-RE: copytolocal vs distcp
John Meza 2013-03-09, 19:17
The file:///fs4/outdir solved the outfile location issue. Dhaval Shah made the same suggestion. That's good.But getting Map exceptions now. Given your comment about conventional NAS this all may be for naught. Let me describe my -planned- workflow:-export data from hdfs to local-dir (which is a directory on a lun off my Netapp filer)-copy to portable disk array, send to cloud provider-import to hdfs
Q:all Maps output to local dirs on each datanode?Q:20 dns writing to same lun will have multiple issues: -possible directory naming collisions? -bottleneck at controller on filer? I think yes.Q:i should just start using copytolocal now, hopefully it will complete by Monday am.
From: [EMAIL PROTECTED]
Date: Sat, 9 Mar 2013 14:00:52 -0500
Subject: Re: copytolocal vs distcp
To: [EMAIL PROTECTED]
Symbolic links can also help.
Note that this file system has to be visible with the same path on all hosts. You may also be bandwidth limited by whatever is serving that file system.
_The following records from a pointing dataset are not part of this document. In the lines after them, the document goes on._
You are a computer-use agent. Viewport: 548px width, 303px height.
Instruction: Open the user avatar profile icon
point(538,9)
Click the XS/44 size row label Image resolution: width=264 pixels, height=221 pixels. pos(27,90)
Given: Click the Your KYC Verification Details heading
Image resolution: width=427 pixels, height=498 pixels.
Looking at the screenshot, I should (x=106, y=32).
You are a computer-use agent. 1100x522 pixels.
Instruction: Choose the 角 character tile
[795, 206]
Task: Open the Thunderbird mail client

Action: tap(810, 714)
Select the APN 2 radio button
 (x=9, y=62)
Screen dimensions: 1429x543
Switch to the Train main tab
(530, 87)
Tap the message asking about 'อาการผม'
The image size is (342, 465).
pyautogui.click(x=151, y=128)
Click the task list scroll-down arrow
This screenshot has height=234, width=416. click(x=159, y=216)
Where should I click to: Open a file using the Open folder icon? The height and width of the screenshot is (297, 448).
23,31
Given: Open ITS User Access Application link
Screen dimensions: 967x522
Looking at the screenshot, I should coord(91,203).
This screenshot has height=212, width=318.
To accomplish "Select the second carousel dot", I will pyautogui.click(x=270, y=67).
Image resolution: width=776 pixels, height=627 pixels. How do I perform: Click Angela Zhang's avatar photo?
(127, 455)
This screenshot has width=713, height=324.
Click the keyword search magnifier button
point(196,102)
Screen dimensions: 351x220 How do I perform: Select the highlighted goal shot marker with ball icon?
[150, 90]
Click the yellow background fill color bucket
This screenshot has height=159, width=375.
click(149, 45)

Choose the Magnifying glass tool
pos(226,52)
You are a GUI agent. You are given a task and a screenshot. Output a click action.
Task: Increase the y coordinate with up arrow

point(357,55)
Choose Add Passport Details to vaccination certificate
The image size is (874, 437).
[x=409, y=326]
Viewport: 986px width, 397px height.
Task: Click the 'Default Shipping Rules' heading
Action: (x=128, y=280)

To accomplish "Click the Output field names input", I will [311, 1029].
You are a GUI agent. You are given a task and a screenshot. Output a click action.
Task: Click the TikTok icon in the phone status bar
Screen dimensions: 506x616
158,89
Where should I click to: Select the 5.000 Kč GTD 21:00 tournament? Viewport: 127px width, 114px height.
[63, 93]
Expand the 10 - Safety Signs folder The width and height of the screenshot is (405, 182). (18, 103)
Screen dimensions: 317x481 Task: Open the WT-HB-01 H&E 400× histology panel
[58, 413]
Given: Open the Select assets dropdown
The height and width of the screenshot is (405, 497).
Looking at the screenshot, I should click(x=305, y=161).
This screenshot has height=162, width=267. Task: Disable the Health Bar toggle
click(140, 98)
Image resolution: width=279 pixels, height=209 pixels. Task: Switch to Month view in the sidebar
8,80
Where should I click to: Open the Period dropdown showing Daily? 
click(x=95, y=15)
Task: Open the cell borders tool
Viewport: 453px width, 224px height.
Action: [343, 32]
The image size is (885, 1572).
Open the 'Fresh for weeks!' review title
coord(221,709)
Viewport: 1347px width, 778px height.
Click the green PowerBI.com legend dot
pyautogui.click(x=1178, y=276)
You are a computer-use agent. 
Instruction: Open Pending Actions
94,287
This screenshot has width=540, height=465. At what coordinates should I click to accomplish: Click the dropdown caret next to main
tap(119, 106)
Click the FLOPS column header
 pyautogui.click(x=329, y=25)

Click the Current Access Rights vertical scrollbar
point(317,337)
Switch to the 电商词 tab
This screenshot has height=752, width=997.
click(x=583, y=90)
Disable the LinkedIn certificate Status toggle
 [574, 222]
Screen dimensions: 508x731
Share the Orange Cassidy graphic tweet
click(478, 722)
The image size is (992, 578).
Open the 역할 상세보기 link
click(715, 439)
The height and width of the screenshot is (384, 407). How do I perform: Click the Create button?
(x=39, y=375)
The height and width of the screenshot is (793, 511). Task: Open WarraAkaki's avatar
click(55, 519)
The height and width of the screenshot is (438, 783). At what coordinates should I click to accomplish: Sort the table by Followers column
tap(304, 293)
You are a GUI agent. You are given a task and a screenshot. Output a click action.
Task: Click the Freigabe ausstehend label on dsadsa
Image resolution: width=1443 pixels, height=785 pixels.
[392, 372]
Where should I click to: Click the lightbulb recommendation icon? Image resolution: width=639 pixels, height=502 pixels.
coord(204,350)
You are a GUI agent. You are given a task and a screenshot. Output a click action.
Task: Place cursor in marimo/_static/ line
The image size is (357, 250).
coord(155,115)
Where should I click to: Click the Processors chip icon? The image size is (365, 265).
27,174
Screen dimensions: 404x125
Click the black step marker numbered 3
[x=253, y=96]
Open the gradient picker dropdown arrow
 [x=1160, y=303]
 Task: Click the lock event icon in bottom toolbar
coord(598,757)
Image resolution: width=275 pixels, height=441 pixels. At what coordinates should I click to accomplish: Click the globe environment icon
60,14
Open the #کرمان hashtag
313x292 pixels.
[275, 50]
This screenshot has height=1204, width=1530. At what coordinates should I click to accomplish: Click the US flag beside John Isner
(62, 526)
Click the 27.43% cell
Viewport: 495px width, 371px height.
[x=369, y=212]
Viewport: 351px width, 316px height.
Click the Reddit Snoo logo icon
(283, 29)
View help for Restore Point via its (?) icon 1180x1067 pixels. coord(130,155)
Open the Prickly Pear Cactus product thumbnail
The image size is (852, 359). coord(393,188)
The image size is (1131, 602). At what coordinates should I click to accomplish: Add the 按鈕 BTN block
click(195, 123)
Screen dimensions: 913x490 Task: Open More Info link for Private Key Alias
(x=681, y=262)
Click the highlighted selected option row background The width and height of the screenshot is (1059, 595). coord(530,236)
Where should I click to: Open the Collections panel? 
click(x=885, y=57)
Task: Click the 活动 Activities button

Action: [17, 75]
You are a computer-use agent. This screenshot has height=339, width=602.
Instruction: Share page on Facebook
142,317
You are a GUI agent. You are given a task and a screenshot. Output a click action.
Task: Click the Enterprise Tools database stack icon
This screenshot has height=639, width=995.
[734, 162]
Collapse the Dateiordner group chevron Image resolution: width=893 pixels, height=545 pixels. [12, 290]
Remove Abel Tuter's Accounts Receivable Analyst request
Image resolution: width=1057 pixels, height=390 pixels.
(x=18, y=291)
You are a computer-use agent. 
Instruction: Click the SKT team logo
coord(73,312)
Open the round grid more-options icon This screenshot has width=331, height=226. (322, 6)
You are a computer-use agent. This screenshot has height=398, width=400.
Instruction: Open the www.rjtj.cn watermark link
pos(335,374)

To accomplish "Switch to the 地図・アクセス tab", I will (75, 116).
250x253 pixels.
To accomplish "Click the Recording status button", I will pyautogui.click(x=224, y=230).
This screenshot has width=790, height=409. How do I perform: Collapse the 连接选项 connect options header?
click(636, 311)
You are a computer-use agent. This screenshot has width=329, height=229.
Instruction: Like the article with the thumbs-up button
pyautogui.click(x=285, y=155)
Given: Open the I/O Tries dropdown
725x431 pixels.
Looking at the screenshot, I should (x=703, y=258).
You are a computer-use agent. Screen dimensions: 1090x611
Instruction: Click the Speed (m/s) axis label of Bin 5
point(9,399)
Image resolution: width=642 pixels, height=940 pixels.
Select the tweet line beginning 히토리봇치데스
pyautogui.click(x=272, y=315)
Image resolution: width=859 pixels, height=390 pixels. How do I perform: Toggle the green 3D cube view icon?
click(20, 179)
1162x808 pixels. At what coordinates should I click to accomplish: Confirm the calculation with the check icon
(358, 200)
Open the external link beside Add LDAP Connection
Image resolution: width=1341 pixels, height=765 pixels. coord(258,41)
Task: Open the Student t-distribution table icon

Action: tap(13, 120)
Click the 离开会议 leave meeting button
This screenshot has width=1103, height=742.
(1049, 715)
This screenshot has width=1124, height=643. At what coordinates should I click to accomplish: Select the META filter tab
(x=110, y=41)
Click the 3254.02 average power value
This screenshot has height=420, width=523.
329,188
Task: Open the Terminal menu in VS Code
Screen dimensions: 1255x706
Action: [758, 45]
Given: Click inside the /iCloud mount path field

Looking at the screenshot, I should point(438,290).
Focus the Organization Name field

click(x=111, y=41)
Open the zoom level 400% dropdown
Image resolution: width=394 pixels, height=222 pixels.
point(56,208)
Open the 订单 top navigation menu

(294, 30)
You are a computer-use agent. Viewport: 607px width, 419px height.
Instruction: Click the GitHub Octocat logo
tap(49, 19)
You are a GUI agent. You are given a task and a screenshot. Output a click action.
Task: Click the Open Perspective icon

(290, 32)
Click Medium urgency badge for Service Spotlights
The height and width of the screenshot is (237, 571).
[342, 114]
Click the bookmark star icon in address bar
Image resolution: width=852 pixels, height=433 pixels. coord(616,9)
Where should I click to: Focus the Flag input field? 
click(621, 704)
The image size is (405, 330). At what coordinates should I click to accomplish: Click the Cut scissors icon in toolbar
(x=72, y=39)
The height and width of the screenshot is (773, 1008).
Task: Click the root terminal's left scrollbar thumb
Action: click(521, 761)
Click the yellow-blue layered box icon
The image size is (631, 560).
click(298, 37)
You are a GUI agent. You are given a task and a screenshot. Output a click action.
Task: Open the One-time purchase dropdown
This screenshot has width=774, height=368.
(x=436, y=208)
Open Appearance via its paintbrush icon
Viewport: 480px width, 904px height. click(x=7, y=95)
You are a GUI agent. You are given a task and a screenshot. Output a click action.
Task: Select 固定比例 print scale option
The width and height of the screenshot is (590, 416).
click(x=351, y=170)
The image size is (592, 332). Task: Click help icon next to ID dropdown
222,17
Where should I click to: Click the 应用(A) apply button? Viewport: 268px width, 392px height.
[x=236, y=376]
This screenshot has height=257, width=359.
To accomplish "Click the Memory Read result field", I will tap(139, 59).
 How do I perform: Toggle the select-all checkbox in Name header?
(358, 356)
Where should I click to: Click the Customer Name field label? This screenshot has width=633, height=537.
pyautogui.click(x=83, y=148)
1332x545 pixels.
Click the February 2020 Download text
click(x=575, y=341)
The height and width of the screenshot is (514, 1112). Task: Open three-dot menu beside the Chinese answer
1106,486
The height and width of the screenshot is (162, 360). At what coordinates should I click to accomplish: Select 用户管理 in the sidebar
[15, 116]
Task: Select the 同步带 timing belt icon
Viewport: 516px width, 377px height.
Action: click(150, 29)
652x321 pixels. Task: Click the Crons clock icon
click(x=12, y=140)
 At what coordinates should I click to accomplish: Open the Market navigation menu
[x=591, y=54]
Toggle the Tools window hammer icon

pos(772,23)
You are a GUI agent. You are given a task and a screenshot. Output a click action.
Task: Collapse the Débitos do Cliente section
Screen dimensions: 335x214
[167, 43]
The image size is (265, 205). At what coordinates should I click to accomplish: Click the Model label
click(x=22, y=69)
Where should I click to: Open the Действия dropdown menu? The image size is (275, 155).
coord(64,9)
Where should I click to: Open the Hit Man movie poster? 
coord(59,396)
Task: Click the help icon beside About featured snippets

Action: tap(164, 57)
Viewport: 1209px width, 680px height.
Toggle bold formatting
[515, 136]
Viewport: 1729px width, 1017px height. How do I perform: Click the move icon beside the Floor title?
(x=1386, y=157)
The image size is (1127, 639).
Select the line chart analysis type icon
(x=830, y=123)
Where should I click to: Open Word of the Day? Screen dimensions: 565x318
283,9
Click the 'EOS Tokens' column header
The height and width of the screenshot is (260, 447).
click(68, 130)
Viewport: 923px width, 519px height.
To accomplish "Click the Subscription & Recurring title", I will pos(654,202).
There are cases where you won't be limited by the file system. MapR, for instance, has a completely distributed NFS server and specialized file systems like lustre might also have distributed network traffic. If you are just writing to a conventional NAS, however, this is unlikely to win much relative to copytolocal simply due to bottlenecking.
On Sat, Mar 9, 2013 at 1:07 PM, John Meza <[EMAIL PROTECTED]> wrote:
I need suggestions on best methods of copying alot of data (~6Tb) from a cluster (20-dn) to the local file system.
While distcp has much more throughput compared to copytolocal (I think) because it uses MR jobs, it doesn't seem to work well with the following syntax <desturl> = "file://fs4/outdir/"
Problem: It puts in the home dir for the linux user. To get this to work I need to redefine the users home dir to the output dir (lun) with lotsa disk space.?
copytolocal is straightforward to use, but lacks the throughput (I think).